# What the task asks:
The entries that follow need to be returned without any alteration.

=== Source information ===

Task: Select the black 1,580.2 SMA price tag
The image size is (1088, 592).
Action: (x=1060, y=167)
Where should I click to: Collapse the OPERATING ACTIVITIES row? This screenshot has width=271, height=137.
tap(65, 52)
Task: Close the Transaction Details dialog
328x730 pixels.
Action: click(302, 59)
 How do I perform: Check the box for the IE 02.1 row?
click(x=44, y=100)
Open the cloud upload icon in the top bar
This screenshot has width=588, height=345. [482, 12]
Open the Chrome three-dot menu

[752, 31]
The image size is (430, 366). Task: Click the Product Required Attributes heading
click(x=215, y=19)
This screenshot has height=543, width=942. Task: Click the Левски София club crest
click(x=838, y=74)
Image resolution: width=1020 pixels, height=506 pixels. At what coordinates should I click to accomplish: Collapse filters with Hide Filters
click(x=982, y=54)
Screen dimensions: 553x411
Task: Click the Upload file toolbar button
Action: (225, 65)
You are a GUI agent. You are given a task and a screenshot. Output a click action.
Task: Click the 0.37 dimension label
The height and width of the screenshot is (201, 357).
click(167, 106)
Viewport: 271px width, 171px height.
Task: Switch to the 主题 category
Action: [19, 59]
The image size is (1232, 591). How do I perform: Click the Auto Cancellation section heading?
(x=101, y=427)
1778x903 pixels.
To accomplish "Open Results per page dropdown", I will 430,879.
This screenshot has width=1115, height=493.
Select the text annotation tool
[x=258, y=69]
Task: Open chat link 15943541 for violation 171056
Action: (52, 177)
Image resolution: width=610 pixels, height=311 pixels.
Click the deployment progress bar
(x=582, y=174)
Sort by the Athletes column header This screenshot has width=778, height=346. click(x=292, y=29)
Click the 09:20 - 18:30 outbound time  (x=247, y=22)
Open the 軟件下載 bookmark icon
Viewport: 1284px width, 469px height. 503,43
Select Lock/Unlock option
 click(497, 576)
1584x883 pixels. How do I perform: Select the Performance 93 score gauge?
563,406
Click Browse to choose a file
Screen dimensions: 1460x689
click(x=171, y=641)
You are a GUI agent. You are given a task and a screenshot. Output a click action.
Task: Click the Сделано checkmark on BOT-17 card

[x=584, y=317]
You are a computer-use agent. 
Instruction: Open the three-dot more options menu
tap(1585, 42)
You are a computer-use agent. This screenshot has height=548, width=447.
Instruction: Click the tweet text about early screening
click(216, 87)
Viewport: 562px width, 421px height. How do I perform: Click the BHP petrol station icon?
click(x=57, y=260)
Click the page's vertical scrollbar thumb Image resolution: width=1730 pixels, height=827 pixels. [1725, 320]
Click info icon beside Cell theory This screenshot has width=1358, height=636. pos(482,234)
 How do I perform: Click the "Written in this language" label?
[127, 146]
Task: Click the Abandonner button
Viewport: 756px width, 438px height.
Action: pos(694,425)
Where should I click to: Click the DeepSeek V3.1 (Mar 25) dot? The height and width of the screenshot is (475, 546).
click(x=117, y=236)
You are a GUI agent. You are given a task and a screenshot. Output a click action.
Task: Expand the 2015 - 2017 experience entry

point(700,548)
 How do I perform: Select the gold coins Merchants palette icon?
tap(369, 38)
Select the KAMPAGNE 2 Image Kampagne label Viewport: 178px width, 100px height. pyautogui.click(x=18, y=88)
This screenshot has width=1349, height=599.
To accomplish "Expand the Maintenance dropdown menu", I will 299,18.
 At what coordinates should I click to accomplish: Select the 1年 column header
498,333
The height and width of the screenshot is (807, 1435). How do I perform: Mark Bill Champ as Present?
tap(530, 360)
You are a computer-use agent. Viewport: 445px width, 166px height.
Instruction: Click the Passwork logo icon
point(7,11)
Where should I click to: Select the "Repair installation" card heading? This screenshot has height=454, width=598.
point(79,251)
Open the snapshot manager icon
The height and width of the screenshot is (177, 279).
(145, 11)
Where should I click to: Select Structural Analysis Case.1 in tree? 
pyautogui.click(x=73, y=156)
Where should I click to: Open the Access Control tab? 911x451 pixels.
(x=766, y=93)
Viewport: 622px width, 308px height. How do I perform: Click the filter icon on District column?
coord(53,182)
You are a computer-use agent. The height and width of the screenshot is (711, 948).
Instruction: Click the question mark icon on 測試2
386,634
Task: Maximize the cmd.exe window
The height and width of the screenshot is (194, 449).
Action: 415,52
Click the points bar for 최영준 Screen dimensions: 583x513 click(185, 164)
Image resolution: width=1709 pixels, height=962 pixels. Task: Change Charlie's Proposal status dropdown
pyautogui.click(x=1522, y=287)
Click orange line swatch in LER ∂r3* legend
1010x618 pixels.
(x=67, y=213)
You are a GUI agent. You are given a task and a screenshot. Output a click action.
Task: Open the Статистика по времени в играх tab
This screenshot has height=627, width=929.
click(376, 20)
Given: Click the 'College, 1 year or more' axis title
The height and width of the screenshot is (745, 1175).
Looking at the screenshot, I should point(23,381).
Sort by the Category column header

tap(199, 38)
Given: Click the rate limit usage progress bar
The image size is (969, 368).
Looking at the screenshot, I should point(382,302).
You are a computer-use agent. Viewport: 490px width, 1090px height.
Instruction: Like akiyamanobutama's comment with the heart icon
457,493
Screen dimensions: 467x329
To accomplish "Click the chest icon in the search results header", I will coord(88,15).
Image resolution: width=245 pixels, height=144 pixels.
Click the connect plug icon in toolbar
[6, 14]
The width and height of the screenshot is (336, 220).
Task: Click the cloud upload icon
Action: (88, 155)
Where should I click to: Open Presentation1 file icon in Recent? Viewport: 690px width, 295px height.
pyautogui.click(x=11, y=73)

===

# Answer section:
Task: Select the black 1,580.2 SMA price tag
The image size is (1088, 592).
Action: (x=1060, y=167)
Where should I click to: Collapse the OPERATING ACTIVITIES row? This screenshot has width=271, height=137.
tap(65, 52)
Task: Close the Transaction Details dialog
328x730 pixels.
Action: click(302, 59)
 How do I perform: Check the box for the IE 02.1 row?
click(x=44, y=100)
Open the cloud upload icon in the top bar
This screenshot has width=588, height=345. [482, 12]
Open the Chrome three-dot menu

[752, 31]
The image size is (430, 366). Task: Click the Product Required Attributes heading
click(x=215, y=19)
This screenshot has height=543, width=942. Task: Click the Левски София club crest
click(x=838, y=74)
Image resolution: width=1020 pixels, height=506 pixels. At what coordinates should I click to accomplish: Collapse filters with Hide Filters
click(x=982, y=54)
Screen dimensions: 553x411
Task: Click the Upload file toolbar button
Action: (225, 65)
You are a GUI agent. You are given a task and a screenshot. Output a click action.
Task: Click the 0.37 dimension label
The height and width of the screenshot is (201, 357).
click(167, 106)
Viewport: 271px width, 171px height.
Task: Switch to the 主题 category
Action: [19, 59]
The image size is (1232, 591). How do I perform: Click the Auto Cancellation section heading?
(x=101, y=427)
1778x903 pixels.
To accomplish "Open Results per page dropdown", I will 430,879.
This screenshot has width=1115, height=493.
Select the text annotation tool
[x=258, y=69]
Task: Open chat link 15943541 for violation 171056
Action: (52, 177)
Image resolution: width=610 pixels, height=311 pixels.
Click the deployment progress bar
(x=582, y=174)
Sort by the Athletes column header This screenshot has width=778, height=346. click(x=292, y=29)
Click the 09:20 - 18:30 outbound time  (x=247, y=22)
Open the 軟件下載 bookmark icon
Viewport: 1284px width, 469px height. 503,43
Select Lock/Unlock option
 click(497, 576)
1584x883 pixels. How do I perform: Select the Performance 93 score gauge?
563,406
Click Browse to choose a file
Screen dimensions: 1460x689
click(x=171, y=641)
You are a GUI agent. You are given a task and a screenshot. Output a click action.
Task: Click the Сделано checkmark on BOT-17 card

[x=584, y=317]
You are a computer-use agent. 
Instruction: Open the three-dot more options menu
tap(1585, 42)
You are a computer-use agent. This screenshot has height=548, width=447.
Instruction: Click the tweet text about early screening
click(216, 87)
Viewport: 562px width, 421px height. How do I perform: Click the BHP petrol station icon?
click(x=57, y=260)
Click the page's vertical scrollbar thumb Image resolution: width=1730 pixels, height=827 pixels. [1725, 320]
Click info icon beside Cell theory This screenshot has width=1358, height=636. pos(482,234)
 How do I perform: Click the "Written in this language" label?
[127, 146]
Task: Click the Abandonner button
Viewport: 756px width, 438px height.
Action: pos(694,425)
Where should I click to: Click the DeepSeek V3.1 (Mar 25) dot? The height and width of the screenshot is (475, 546).
click(x=117, y=236)
You are a GUI agent. You are given a task and a screenshot. Output a click action.
Task: Expand the 2015 - 2017 experience entry

point(700,548)
 How do I perform: Select the gold coins Merchants palette icon?
tap(369, 38)
Select the KAMPAGNE 2 Image Kampagne label Viewport: 178px width, 100px height. pyautogui.click(x=18, y=88)
This screenshot has width=1349, height=599.
To accomplish "Expand the Maintenance dropdown menu", I will 299,18.
 At what coordinates should I click to accomplish: Select the 1年 column header
498,333
The height and width of the screenshot is (807, 1435). How do I perform: Mark Bill Champ as Present?
tap(530, 360)
You are a computer-use agent. Viewport: 445px width, 166px height.
Instruction: Click the Passwork logo icon
point(7,11)
Where should I click to: Select the "Repair installation" card heading? This screenshot has height=454, width=598.
point(79,251)
Open the snapshot manager icon
The height and width of the screenshot is (177, 279).
(145, 11)
Where should I click to: Select Structural Analysis Case.1 in tree? 
pyautogui.click(x=73, y=156)
Where should I click to: Open the Access Control tab? 911x451 pixels.
(x=766, y=93)
Viewport: 622px width, 308px height. How do I perform: Click the filter icon on District column?
coord(53,182)
You are a computer-use agent. The height and width of the screenshot is (711, 948).
Instruction: Click the question mark icon on 測試2
386,634
Task: Maximize the cmd.exe window
The height and width of the screenshot is (194, 449).
Action: 415,52
Click the points bar for 최영준 Screen dimensions: 583x513 click(185, 164)
Image resolution: width=1709 pixels, height=962 pixels. Task: Change Charlie's Proposal status dropdown
pyautogui.click(x=1522, y=287)
Click orange line swatch in LER ∂r3* legend
1010x618 pixels.
(x=67, y=213)
You are a GUI agent. You are given a task and a screenshot. Output a click action.
Task: Open the Статистика по времени в играх tab
This screenshot has height=627, width=929.
click(376, 20)
Given: Click the 'College, 1 year or more' axis title
The height and width of the screenshot is (745, 1175).
Looking at the screenshot, I should point(23,381).
Sort by the Category column header

tap(199, 38)
Given: Click the rate limit usage progress bar
The image size is (969, 368).
Looking at the screenshot, I should point(382,302).
You are a computer-use agent. Viewport: 490px width, 1090px height.
Instruction: Like akiyamanobutama's comment with the heart icon
457,493
Screen dimensions: 467x329
To accomplish "Click the chest icon in the search results header", I will coord(88,15).
Image resolution: width=245 pixels, height=144 pixels.
Click the connect plug icon in toolbar
[6, 14]
The width and height of the screenshot is (336, 220).
Task: Click the cloud upload icon
Action: (88, 155)
Where should I click to: Open Presentation1 file icon in Recent? Viewport: 690px width, 295px height.
pyautogui.click(x=11, y=73)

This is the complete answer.